When testing a slab heavy workload I noticed that we often would barely
reclaim anything at all from slab when kswapd started doing reclaim.
This is because we use the ratio of nr_scanned / nr_lru to determine how
much of slab we should reclaim.  But in a slab only/mostly workload we
will not have much page cache to reclaim, and thus our ratio will be
really low and not at all related to where the memory on the system is.
Instead we want to use a ratio of the reclaimable slab to the actual
reclaimable space on the system.  That way if we are slab heavy we work
harder to reclaim slab.

The other part of this that hurts is when we are running close to full
memory with our working set.  If we start putting a lot of reclaimable
slab pressure on the system (think find /, or some other silliness), we
will happily evict the active pages over the slab cache.  This is kind
of backwards as we want to do all that we can to keep the active working
set in memory, and instead evict these short lived objects.  The same
thing occurs when say you do a yum update of a few packages while your
working set takes up most of RAM, you end up with inactive lists being
relatively small and so we reclaim active pages even though we could
reclaim these short lived inactive pages.

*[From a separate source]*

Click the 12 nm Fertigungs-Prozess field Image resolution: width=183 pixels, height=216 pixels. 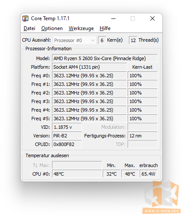coord(142,136)
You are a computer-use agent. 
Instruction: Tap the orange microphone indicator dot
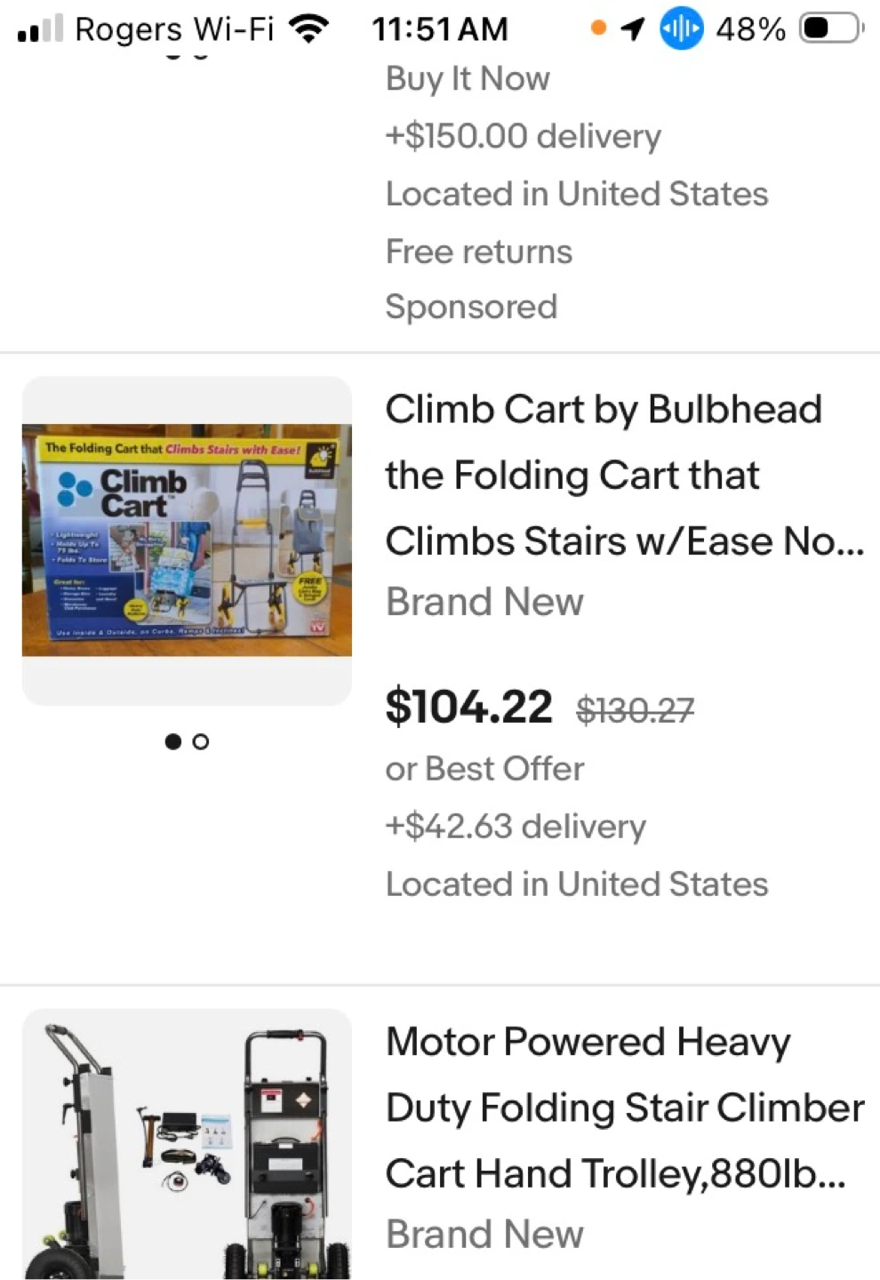coord(598,28)
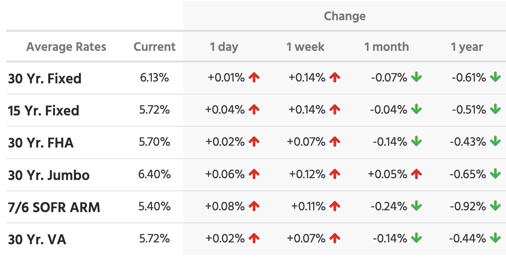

Enter this patch.  I wanted to break it up into two parts but they are
so interlinked that it wasn't really practical.  Instead of scanning
active/inactive LRU's together and slab as an afterthought, instead
take a look at the node state from the beginning and purposefully only
considering the inactive LRU's and slab.  Then if for example inactive
isn't reclaiming anything but slab is, increase the pressure on the slab
cache until we reclaim what we want, or stop being effective and then
start processing all the LRU's like we normally would.

I have two tests I was using to watch either side of this problem.  The
first test kept 2 files that took up 3/4 of the memory, and then started
creating a bunch of empty files.  Without this patch we would have to
re-read both files in their entirety at least 3 times during the run.
With this patch the active pages are never evicted.

The second test was a test that would read and stat all the files in a
directory, which again would take up about 3/4 of the memory with slab
cache.  Then I cat'ed a 100gib file into /dev/null and checked to see if
any of the files were evicted and verified that none of the files were
evicted.

Signed-off-by: Josef Bacik <jbacik@fb.com>
---
 mm/vmscan.c | 126 ++++++++++++++++++++++++++++++++++++++++++++++++++----------
 1 file changed, 105 insertions(+), 21 deletions(-)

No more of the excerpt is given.